**** EXTRACTED INFORMATION ****
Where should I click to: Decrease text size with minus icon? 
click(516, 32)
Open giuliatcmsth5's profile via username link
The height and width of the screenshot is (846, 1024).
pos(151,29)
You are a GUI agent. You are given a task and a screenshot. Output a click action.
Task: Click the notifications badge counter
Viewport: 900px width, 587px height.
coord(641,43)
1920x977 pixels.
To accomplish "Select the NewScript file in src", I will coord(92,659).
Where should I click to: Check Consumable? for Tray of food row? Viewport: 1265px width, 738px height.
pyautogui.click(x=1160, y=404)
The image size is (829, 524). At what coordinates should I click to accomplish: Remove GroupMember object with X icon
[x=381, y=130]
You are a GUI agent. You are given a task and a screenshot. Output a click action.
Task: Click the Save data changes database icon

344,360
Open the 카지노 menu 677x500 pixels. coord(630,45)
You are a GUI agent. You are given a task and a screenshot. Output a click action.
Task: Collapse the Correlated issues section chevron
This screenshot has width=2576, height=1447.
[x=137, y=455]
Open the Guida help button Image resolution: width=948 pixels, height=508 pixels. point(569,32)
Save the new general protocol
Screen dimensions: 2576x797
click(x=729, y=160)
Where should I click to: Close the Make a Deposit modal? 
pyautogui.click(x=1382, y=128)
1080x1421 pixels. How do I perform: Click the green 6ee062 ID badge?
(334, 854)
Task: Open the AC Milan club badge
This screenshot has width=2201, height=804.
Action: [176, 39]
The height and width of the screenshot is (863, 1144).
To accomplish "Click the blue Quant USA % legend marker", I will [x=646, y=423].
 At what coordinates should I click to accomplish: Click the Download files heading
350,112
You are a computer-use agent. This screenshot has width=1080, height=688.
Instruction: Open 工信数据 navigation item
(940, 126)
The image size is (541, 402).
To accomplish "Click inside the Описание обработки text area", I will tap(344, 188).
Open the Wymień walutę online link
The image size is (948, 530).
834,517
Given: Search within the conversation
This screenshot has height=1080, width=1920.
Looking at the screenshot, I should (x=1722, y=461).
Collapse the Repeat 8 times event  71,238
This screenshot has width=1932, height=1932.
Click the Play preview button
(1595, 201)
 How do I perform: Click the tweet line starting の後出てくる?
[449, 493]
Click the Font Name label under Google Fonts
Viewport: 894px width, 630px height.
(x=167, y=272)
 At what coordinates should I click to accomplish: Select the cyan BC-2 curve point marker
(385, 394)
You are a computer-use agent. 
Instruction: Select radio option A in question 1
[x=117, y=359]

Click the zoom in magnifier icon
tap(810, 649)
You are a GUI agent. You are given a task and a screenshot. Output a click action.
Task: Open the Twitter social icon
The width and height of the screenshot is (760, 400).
****
→ **YOUR OBJECTIVE**
Render every line of the listing above as a JSON array of strings, one string per line, omitting any blank lines.

→ **RESPONSE TO THE TASK**
[
  "Where should I click to: Decrease text size with minus icon? ",
  "click(516, 32)",
  "Open giuliatcmsth5's profile via username link",
  "The height and width of the screenshot is (846, 1024).",
  "pos(151,29)",
  "You are a GUI agent. You are given a task and a screenshot. Output a click action.",
  "Task: Click the notifications badge counter",
  "Viewport: 900px width, 587px height.",
  "coord(641,43)",
  "1920x977 pixels.",
  "To accomplish \"Select the NewScript file in src\", I will coord(92,659).",
  "Where should I click to: Check Consumable? for Tray of food row? Viewport: 1265px width, 738px height.",
  "pyautogui.click(x=1160, y=404)",
  "The image size is (829, 524). At what coordinates should I click to accomplish: Remove GroupMember object with X icon",
  "[x=381, y=130]",
  "You are a GUI agent. You are given a task and a screenshot. Output a click action.",
  "Task: Click the Save data changes database icon",
  "344,360",
  "Open the 카지노 menu 677x500 pixels. coord(630,45)",
  "You are a GUI agent. You are given a task and a screenshot. Output a click action.",
  "Task: Collapse the Correlated issues section chevron",
  "This screenshot has width=2576, height=1447.",
  "[x=137, y=455]",
  "Open the Guida help button Image resolution: width=948 pixels, height=508 pixels. point(569,32)",
  "Save the new general protocol",
  "Screen dimensions: 2576x797",
  "click(x=729, y=160)",
  "Where should I click to: Close the Make a Deposit modal? ",
  "pyautogui.click(x=1382, y=128)",
  "1080x1421 pixels. How do I perform: Click the green 6ee062 ID badge?",
  "(334, 854)",
  "Task: Open the AC Milan club badge",
  "This screenshot has width=2201, height=804.",
  "Action: [176, 39]",
  "The height and width of the screenshot is (863, 1144).",
  "To accomplish \"Click the blue Quant USA % legend marker\", I will [x=646, y=423].",
  " At what coordinates should I click to accomplish: Click the Download files heading",
  "350,112",
  "You are a computer-use agent. This screenshot has width=1080, height=688.",
  "Instruction: Open 工信数据 navigation item",
  "(940, 126)",
  "The image size is (541, 402).",
  "To accomplish \"Click inside the Описание обработки text area\", I will tap(344, 188).",
  "Open the Wymień walutę online link",
  "The image size is (948, 530).",
  "834,517",
  "Given: Search within the conversation",
  "This screenshot has height=1080, width=1920.",
  "Looking at the screenshot, I should (x=1722, y=461).",
  "Collapse the Repeat 8 times event  71,238",
  "This screenshot has width=1932, height=1932.",
  "Click the Play preview button",
  "(1595, 201)",
  " How do I perform: Click the tweet line starting の後出てくる?",
  "[449, 493]",
  "Click the Font Name label under Google Fonts",
  "Viewport: 894px width, 630px height.",
  "(x=167, y=272)",
  " At what coordinates should I click to accomplish: Select the cyan BC-2 curve point marker",
  "(385, 394)",
  "You are a computer-use agent. ",
  "Instruction: Select radio option A in question 1",
  "[x=117, y=359]",
  "Click the zoom in magnifier icon",
  "tap(810, 649)",
  "You are a GUI agent. You are given a task and a screenshot. Output a click action.",
  "Task: Open the Twitter social icon",
  "The width and height of the screenshot is (760, 400)."
]